HKU successfully develops high-speed microscope

HONG KONG, April 9 (Xinhua) -- A research team from the University of Hong Kong (HKU) announced on Tuesday that it has successfully developed an ultra-high-speed microscope capable of capturing brainwave signals, offering new clues for the study of brain diseases such as neurodegeneration.

Developed in collaboration with a team from the University of California, Berkeley, the "two-photon fluorescence microscope" can capture electrical signals and chemical substance transmission between neurons. In experiments, the team successfully recorded millisecond-scale electrical pulse signals generated by neurons in the brain of a living mouse.
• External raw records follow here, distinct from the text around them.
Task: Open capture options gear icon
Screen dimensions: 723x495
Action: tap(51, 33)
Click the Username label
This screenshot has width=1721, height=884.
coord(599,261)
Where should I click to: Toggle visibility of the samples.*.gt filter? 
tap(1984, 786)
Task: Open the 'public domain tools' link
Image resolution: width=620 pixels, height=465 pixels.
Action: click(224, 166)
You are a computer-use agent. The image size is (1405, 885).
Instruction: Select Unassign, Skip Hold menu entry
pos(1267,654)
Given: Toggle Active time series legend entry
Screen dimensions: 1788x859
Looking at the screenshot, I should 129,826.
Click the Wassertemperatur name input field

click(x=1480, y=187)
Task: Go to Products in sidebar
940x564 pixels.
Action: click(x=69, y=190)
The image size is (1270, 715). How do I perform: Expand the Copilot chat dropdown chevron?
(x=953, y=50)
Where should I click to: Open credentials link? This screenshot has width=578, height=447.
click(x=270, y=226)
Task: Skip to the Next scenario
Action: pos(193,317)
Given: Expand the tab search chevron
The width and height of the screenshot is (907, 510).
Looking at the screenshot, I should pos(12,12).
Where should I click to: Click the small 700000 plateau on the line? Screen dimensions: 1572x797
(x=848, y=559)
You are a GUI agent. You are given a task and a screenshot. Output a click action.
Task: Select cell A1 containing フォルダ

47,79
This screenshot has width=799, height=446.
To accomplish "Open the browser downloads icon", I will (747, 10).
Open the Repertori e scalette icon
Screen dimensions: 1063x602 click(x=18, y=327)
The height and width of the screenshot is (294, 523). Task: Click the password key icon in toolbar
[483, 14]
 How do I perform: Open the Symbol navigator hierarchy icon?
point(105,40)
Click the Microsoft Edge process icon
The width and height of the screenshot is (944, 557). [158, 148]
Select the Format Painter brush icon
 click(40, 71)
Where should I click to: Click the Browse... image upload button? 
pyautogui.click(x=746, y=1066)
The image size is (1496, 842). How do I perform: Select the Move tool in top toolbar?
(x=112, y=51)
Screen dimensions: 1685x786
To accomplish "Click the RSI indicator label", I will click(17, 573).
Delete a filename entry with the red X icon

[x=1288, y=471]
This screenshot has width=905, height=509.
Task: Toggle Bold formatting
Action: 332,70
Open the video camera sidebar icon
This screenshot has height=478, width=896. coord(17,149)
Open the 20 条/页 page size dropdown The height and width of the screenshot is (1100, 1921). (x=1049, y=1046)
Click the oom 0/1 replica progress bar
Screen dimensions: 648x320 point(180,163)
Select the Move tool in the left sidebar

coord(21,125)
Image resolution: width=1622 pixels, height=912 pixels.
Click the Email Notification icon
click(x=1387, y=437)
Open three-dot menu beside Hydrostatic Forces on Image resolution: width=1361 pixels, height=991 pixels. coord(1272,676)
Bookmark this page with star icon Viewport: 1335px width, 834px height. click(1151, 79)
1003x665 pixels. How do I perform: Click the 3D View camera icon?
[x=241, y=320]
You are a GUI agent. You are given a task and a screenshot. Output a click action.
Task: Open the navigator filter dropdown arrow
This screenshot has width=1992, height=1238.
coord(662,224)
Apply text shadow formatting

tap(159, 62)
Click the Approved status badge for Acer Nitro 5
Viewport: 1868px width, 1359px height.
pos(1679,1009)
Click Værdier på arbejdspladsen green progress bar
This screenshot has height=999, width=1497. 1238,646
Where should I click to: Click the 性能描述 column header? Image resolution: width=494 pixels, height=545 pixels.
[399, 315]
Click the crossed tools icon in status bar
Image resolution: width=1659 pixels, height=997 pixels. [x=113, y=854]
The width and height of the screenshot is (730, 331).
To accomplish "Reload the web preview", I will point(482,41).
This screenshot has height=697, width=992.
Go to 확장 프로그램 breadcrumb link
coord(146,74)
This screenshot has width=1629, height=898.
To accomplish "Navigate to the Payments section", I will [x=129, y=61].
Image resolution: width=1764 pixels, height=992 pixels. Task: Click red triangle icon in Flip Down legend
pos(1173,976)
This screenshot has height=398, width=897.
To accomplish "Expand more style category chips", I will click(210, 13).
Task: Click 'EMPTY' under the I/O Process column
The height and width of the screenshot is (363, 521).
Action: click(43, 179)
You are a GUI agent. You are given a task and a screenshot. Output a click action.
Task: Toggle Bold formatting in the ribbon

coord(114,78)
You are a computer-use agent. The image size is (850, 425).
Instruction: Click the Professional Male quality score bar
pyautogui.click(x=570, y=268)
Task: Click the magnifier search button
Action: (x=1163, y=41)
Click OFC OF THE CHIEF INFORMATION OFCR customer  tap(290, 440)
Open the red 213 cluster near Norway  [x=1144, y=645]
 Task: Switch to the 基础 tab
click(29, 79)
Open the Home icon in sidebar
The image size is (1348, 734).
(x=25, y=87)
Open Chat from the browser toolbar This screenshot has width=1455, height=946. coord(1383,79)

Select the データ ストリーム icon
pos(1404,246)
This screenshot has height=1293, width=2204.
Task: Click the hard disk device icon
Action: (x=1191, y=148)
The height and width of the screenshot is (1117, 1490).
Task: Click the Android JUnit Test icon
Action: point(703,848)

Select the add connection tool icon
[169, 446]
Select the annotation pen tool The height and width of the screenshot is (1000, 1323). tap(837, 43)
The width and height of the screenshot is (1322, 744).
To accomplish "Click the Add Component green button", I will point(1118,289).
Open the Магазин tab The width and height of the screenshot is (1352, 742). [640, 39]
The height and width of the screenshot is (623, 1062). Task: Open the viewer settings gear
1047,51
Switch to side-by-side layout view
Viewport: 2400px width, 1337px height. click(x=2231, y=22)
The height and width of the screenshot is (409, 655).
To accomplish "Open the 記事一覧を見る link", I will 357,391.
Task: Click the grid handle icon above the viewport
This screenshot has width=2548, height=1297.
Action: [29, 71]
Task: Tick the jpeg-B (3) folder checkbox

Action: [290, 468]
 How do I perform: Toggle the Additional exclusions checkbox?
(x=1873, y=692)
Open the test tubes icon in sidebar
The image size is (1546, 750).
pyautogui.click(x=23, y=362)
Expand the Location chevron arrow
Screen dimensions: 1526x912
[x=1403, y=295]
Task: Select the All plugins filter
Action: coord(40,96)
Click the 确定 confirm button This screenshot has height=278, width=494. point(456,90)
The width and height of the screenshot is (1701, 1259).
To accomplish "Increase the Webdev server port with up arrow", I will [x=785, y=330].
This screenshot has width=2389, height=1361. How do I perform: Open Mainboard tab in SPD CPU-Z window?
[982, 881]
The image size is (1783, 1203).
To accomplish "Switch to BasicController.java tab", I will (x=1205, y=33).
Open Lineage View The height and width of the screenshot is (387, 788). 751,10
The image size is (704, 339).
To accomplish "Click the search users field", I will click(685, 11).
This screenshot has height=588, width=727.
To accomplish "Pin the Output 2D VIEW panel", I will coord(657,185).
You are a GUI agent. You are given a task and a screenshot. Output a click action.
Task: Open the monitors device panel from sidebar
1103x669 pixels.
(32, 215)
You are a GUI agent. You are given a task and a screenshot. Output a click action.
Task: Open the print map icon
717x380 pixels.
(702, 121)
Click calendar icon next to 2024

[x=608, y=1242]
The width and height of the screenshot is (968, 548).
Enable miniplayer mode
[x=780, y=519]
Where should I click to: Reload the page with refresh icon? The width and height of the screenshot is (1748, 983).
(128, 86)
The microscope employs an ultra-fast laser scanning technology developed by the HKU team, using a pair of parallel mirrors to generate a train of laser pulses at a speed at least 1,000 times faster than current laser scanning techniques. In experiments, the researchers used the high-speed microscope to project scanning laser beams onto a mouse's brain, capturing two-dimensional scan images of the mouse cerebral cortex at a rate of 1,000 to 3,000 times per second.

Sherman Cheung, Associate Professor in the Department of Electrical and Electronic Engineering and Director of the Biomedical Engineering Programme, who led the research team, explained that various existing technologies can capture brainwave signals, including implanting electrodes directly into the brain to measure voltage, but such methods are highly invasive, while magnetic resonance imaging (MRI) and conventional optical microscopes are relatively slow. The advantage of HKU's new technology lies in its low invasiveness and its ability to precisely locate individual neurons and track their firing pathways on a millisecond timescale.

Cheung noted that the new technology can detect millisecond-scale changes in the activity of single neurons in a living brain. The team aims to further improve the technology over the next one to two years to explore deeper brain structures and gain a more comprehensive understanding of brain functions.

The research findings have been published in the academic journal Nature Methods.